## Text provided:
[Start of Attachment]
Fibronectin has been implicated in carcinoma development. In lung carcinoma, fibronectin expression is increased especially in non-small cell lung carcinoma. The adhesion of lung carcinoma cells to fibronectin enhances tumorigenicity and confers resistance to apoptosis-inducing chemotherapeutic agents. Fibronectin has been shown to stimulate the gonadal steroids that interact with vertebrate androgen receptors, which are capable of controlling the expression of cyclin D and related genes involved in cell cycle control. These observations suggest that fibronectin may promote lung tumor growth/survival and resistance to therapy, and it could represent a novel target for the development of new anticancer drugs.

Fibronectin 1 acts as a potential biomarker for radioresistance and for pan-cancer prognosis.

FN1-FGFR1 fusion is frequent in phosphaturic mesenchymal tumours.

== Role in wound healing ==
Fibronectin has profound effects on wound healing, including the formation of proper substratum for migration and growth of cells during the development and organization of granulation tissue, as well as remodeling and resynthesis of the connective tissue matrix. The biological significance of fibronectin in vivo was studied during the mechanism of wound healing. Plasma fibronectin levels are decreased in acute inflammation or following surgical trauma and in patients with disseminated intravascular coagulation.
[End of Attachment]
## Study questions:
A) Answer each question from the text on fibronectin, one answer per line, marked as the questions are:
(i) In which kind of lung carcinoma is fibronectin expression especially increased?
(ii) Which fusion is frequent in phosphaturic mesenchymal tumours?
(iii) In what conditions are plasma fibronectin levels decreased?
B) Recast the paragraph of the fibronectin text that begins "Fibronectin has profound effects on wound healing" as a short list, keeping its main facts.
C) Carry on the text about fibronectin from the point where it ends.
The lines that come next are separate material, apart from the text on fibronectin.

## Data:
[Start of Attachment]
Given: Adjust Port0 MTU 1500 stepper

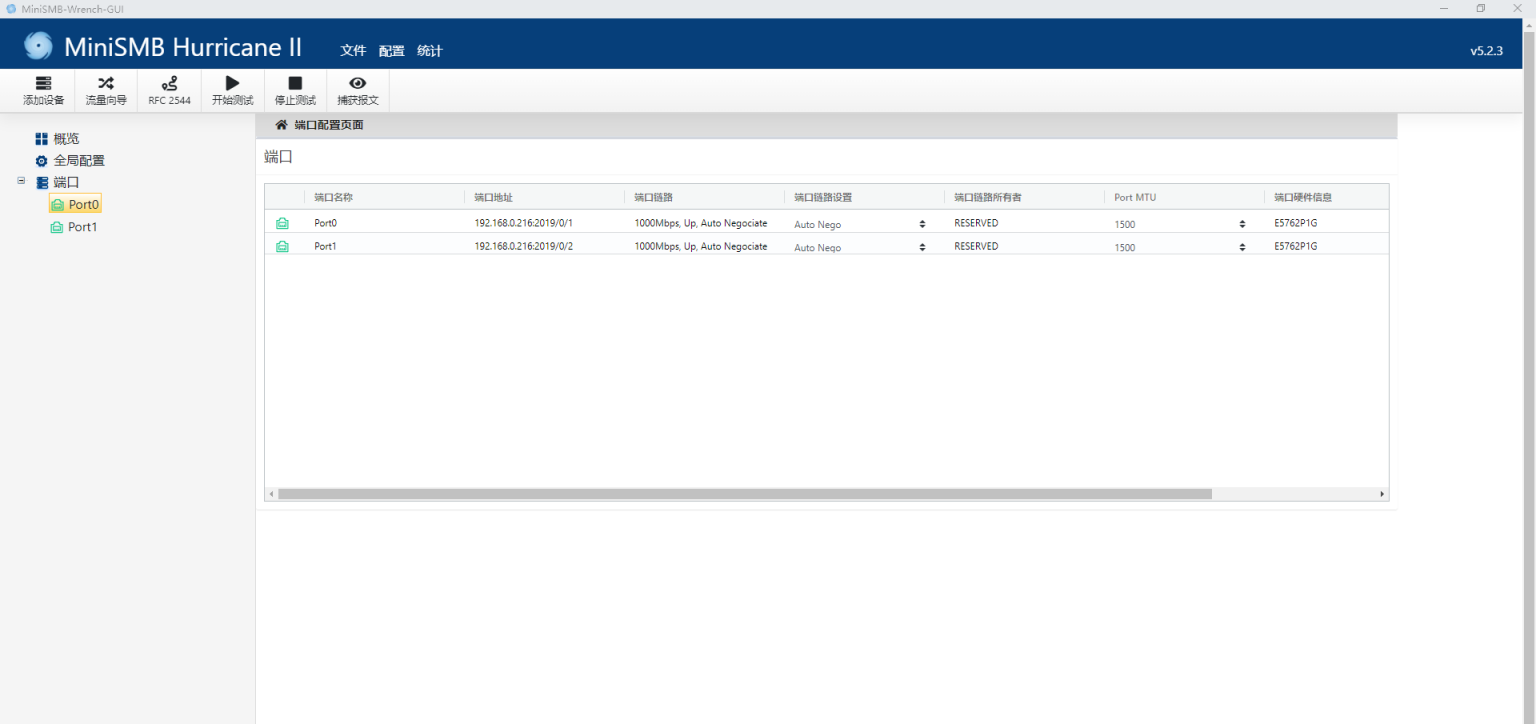Looking at the screenshot, I should 1242,224.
[End of Attachment]
## Results for each task:
A)
(i) Non-small cell lung carcinoma.
(ii) The FN1-FGFR1 fusion.
(iii) Acute inflammation, after surgical trauma, and in patients with disseminated intravascular coagulation.

B)
- Fibronectin strongly affects wound healing. It forms a proper substratum for cell migration and growth while granulation tissue develops and organizes, and it takes part in remodeling and resynthesis of the connective tissue matrix.
- Its biological significance in vivo was studied through the mechanism of wound healing.
- Plasma fibronectin levels drop in acute inflammation, after surgical trauma, and in patients with disseminated intravascular coagulation.

C)
Fibronectin is located in the extracellular matrix of embryonic and adult tissues (not in the basement membranes of the adult tissues), but may be more widely distributed in inflammatory lesions. During blood clotting, the fibronectin remains associated with the clot, covalently cross-linked to fibrin with the help of Factor XIII (fibrin-stabilizing factor). Fibroblasts play a major role in wound healing by adhering to fibrin. Fibroblast adhesion to fibrin requires fibronectin, and was strongest when the fibronectin was cross-linked to the fibrin. Patients with Factor XIII deficiencies display impairment in wound healing as fibroblasts don't grow well in fibrin lacking Factor XIII. Fibronectin promotes particle phagocytosis by both macrophages and fibroblasts. Collagen deposition at the wound site by fibroblasts takes place with the help of fibronectin. Fibronectin was also observed to be closely associated with the newly deposited collagen fibrils. Based on the size and histological staining characteristics of the fibrils, it is likely that at least in part they are composed of type III collagen (reticulin). An in vitro study with native collagen demonstrated that fibronectin binds to type III collagen rather than other types.

== Fibronectin genetic variation as a protective factor against Alzheimer's disease ==
A specific genetic variation in Fibronectin gene was shown to reduce the risk of developing Alzheimer's disease in a multicenter, multiethnic genetic epidemiology and functional genomics study. This effect is believed to be through enhancing the brain's ability to clear the toxic waste and protein accumulation through the blood–brain barrier.

A follow-up mechanistic study showed that astrocyte-derived fibronectin accumulates at the gliovascular interface in the presence of the APOE ε4 allele, disrupting VEGFA/HB-EGF/IGF-1 growth factor signaling and causing blood–brain barrier leakage, thereby establishing fibronectin as a mediator of APOE4-driven vascular dysfunction in Alzheimer's disease.

== Interactions ==
Besides integrin, fibronectin binds to many other host and non-host molecules. For example, it has been shown to interact with proteins such fibrin, tenascin, TNF-α, BMP-1, rotavirus NSP-4, and many fibronectin-binding proteins from bacteria (like FBP-A; FBP-B on the N-terminal domain), as well as the glycosaminoglycan, heparan sulfate.

pUR4 is a recombinant peptide that is known to inhibit the polymerization of fibronectin in a number of cell types including fibroblasts and endothelial cells.

Fibronectin has been shown to interact with:
- CD44
- COL7A1,
- LPA,
- IGFBP3,
- TNC, and
- TRIB3.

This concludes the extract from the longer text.